The Jamaica Stock Exchange (JSE) has entered into a partnership with the Ghana Stock Exchange (GSE), which will see the capital markets of Jamaica and Ghana expanding their products and services to investors in both countries.
This is being facilitated under a Memorandum of Understanding (MOU) of Mutual Recognition, which was signed by representatives of both entities during a special Bell Ringing ceremony on Monday (May 2) at the JSE’s Harbour Street offices in Kingston.
Managing Director of the JSE, Dr. Marlene Street Forrest, who signed the document along with Managing Director of the GSE, Peterson Ekow Afedzie, thanked the GSE for making the journey to Jamaica, “as it further cements our objective of strengthening our linkages and improving our relationship with what we consider to be another area of our diaspora connection – the South-South connection”.
Dr. Street Forrest noted that the JSE continues its drive to diversify and widen its participation in not only local and regional markets but international markets as well, and the relationship with Ghana is strategic as the entity pursues its 2025 vision to expand its borders for growth and sustainability.
“We continue this journey of executing our 2025 strategic mission by going further afield to Africa, starting with Ghana where our people are similar. This is also in pursuit of the initiative to the benefit of both GSE and the JSE, because we feel that we can work together to ensure that there is wealth creation, that there is further development of our markets,” she added.
Dr. Street Forrest further noted that the JSE has been collaborating well with many of its sister exchanges within the Caribbean and with exchanges in North America, the United Kingdom (UK) and other countries across the world.
She noted that through the MOU, the JSE is now commencing its push into the African continent, starting with Ghana, pointing out that Africa, like the Caribbean, is the new frontier for growth and development.

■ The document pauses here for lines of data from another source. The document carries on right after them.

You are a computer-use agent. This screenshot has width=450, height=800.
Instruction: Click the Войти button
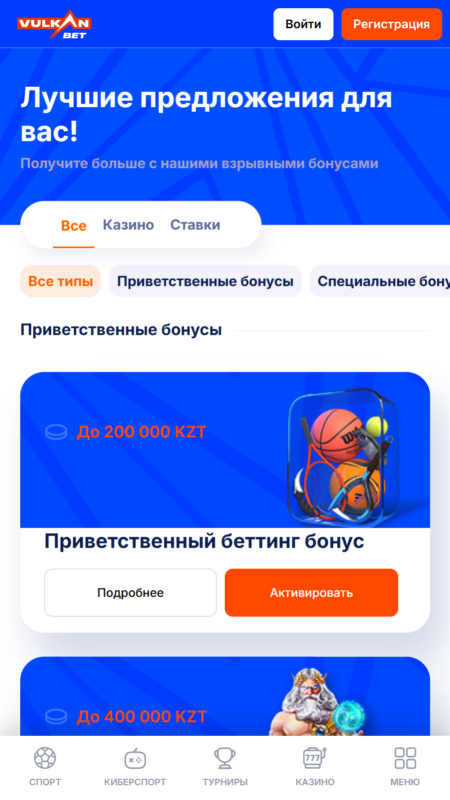click(x=303, y=24)
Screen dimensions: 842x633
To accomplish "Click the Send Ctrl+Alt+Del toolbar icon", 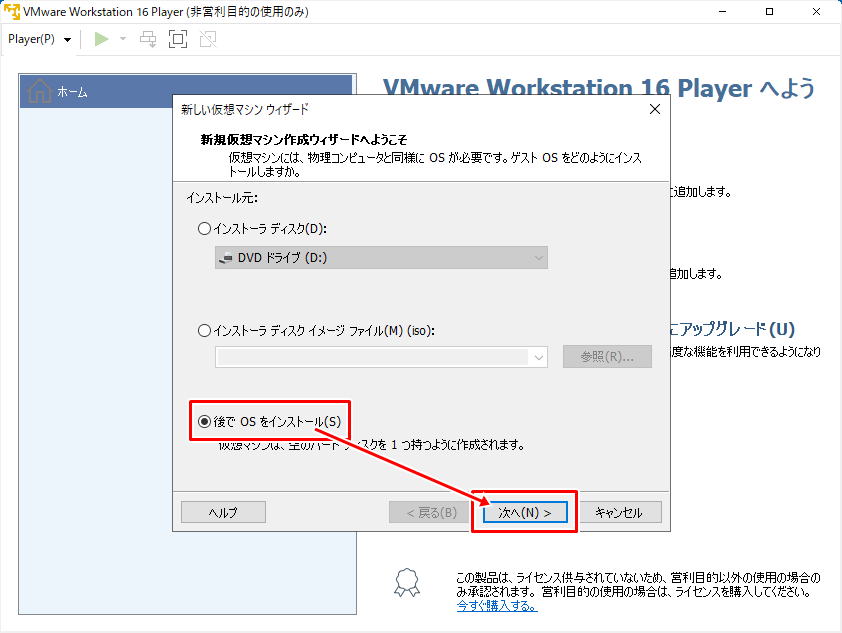I will point(148,39).
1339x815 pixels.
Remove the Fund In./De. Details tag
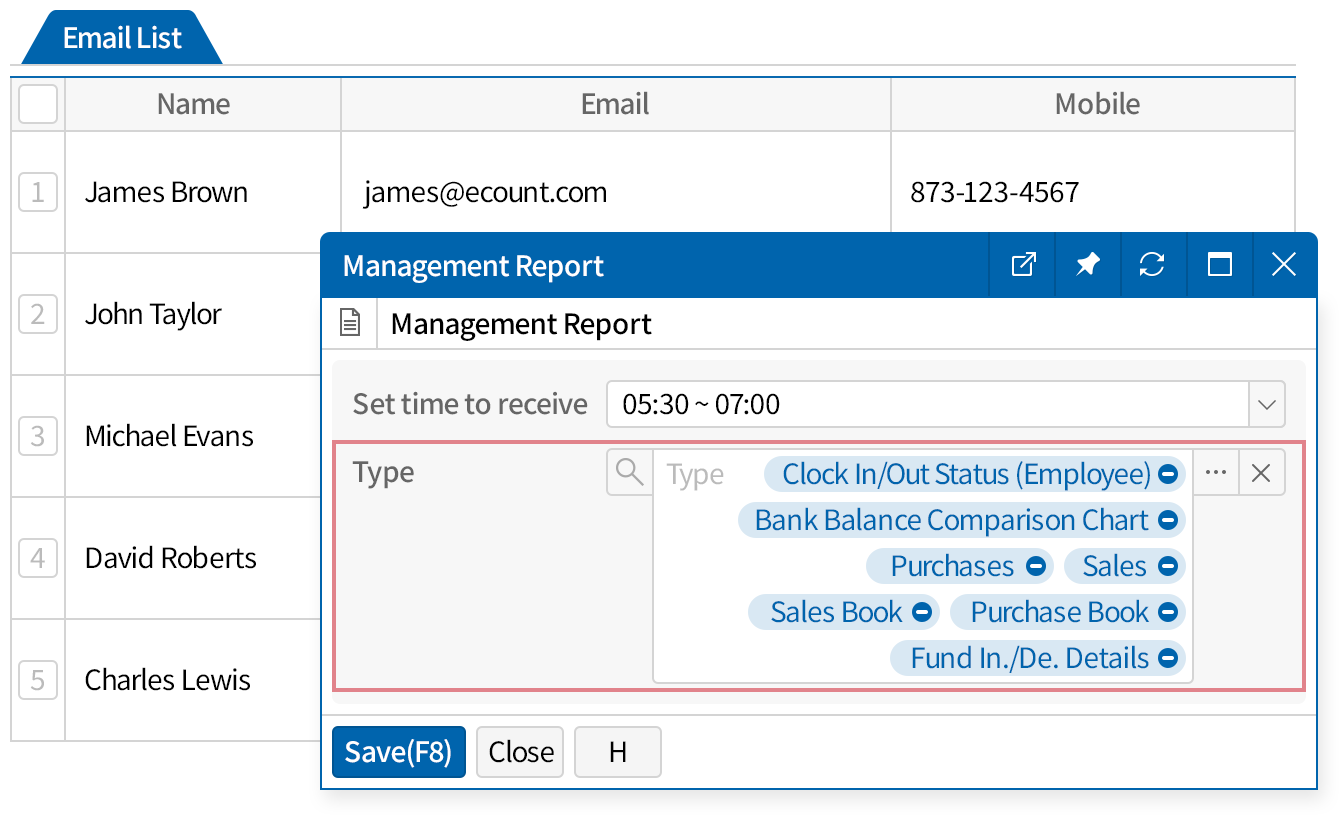coord(1167,659)
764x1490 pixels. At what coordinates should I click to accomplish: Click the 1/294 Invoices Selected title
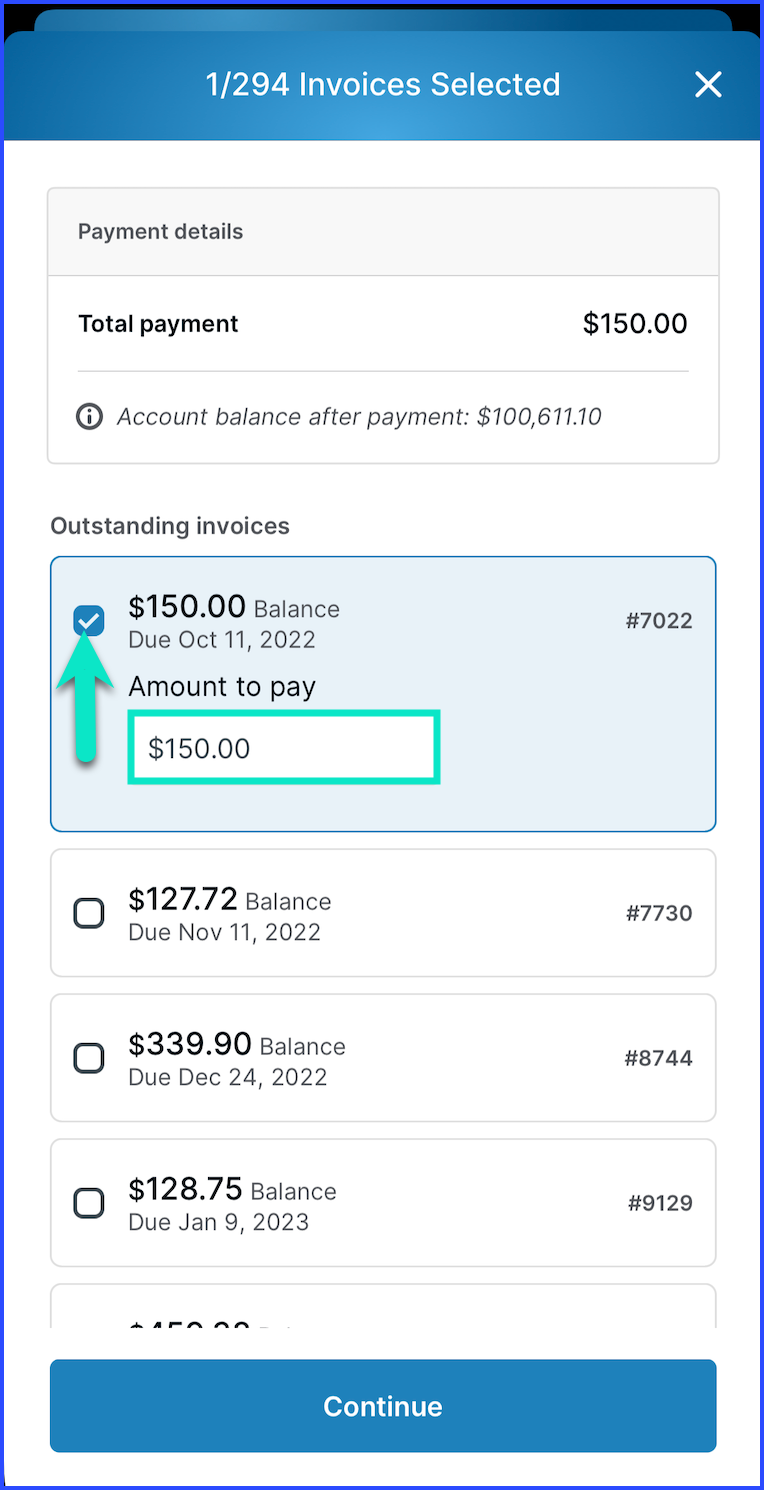click(x=383, y=85)
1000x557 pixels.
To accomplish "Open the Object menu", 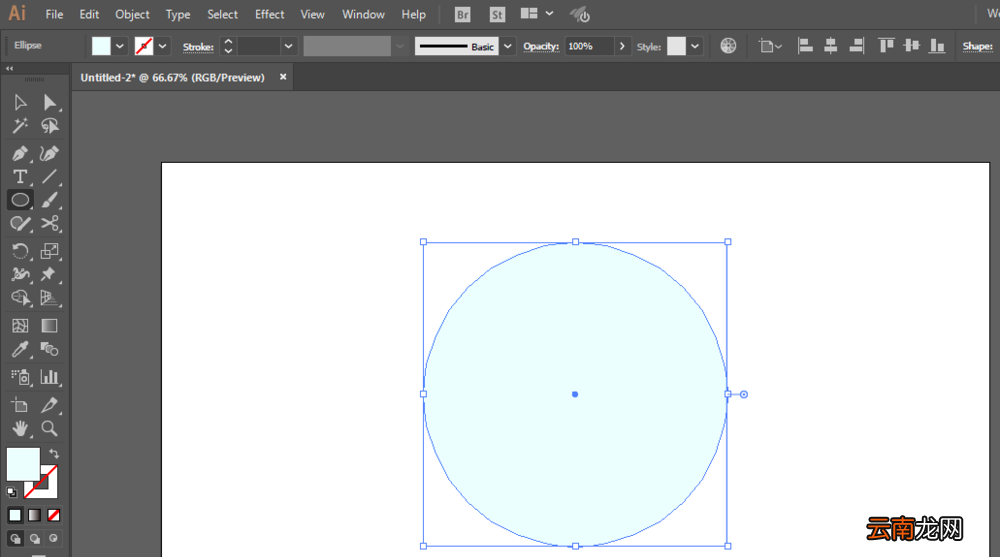I will coord(132,14).
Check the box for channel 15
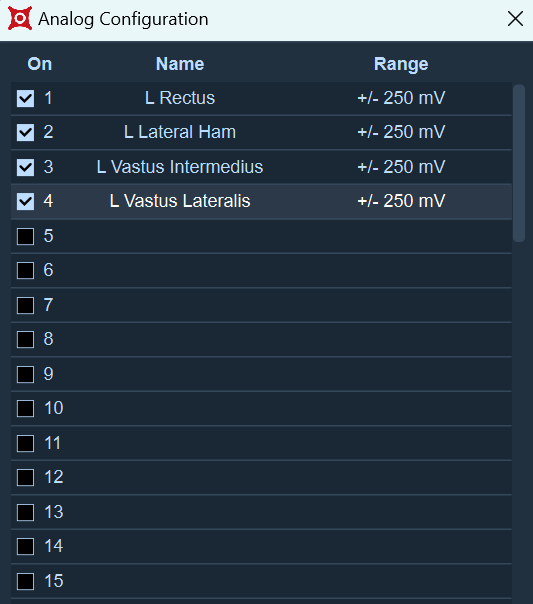 25,581
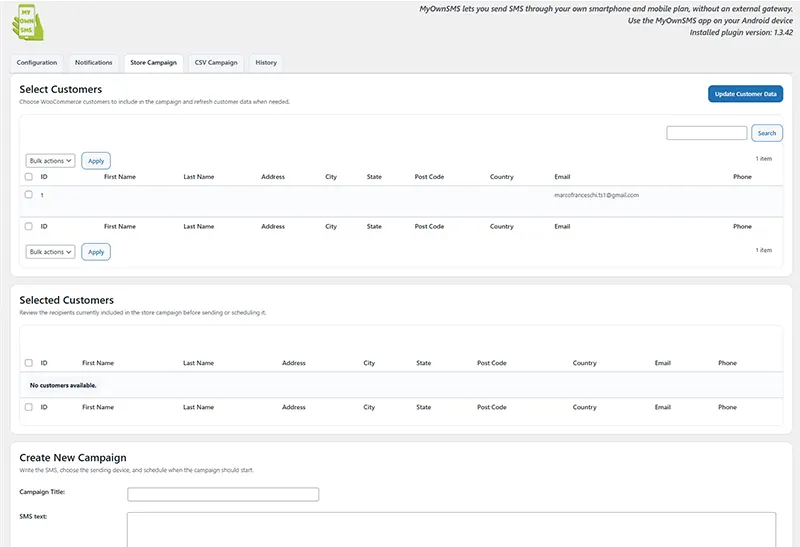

The Managing Director noted that there are certain commonalities that make the alliance with Ghana ideal, pointing out, for example, that like Jamaica, Ghana has a growing, young, educated middle-class population that has a high demand for goods and services.
“Therefore, over the next several years, many companies globally, I believe, will be setting up industries and companies in Africa and the Caribbean. I believe as a stock exchange we are perfectly poised to benefit from such expansion,” she said.
She said the JSE is also of the belief that an alliance with the GSE is a starting point in building alliances with other countries in Africa and to explore collaborations and cooperation on the continent.
“We have 50 years of experience; Ghana has [had its] exchange for 30 years, but we believe that we can leverage both experiences for the benefit [of both parties]. There is sufficient commonality for mutual understanding, collaboration and growth, and this will help to flesh out those areas of cooperation and set a path for a closer relationship, which we hope will benefit our exchanges… and deepen our ties across the continent,” she said.
In his remarks, Mr. Afedzie noted that the MOU signing is historic for many reasons, including the fact that this is the first time Jamaica has signed an agreement in the African stock market.
“It is also historic for Ghana because it’s the first time we are also reaching out to the Caribbean,” he said.
“We believe that this collaboration can lead to further development of our economies; it can lead to us collaborating in terms of the broader economies and, therefore, we also know that this collaboration will lead to exploration of various investment opportunities across Jamaica and Ghana,” he added.
The symbolic ringing of the bell during the ceremony signified the opening of the market and also officially welcomed the delegation from the GSE to Jamaica and the JSE.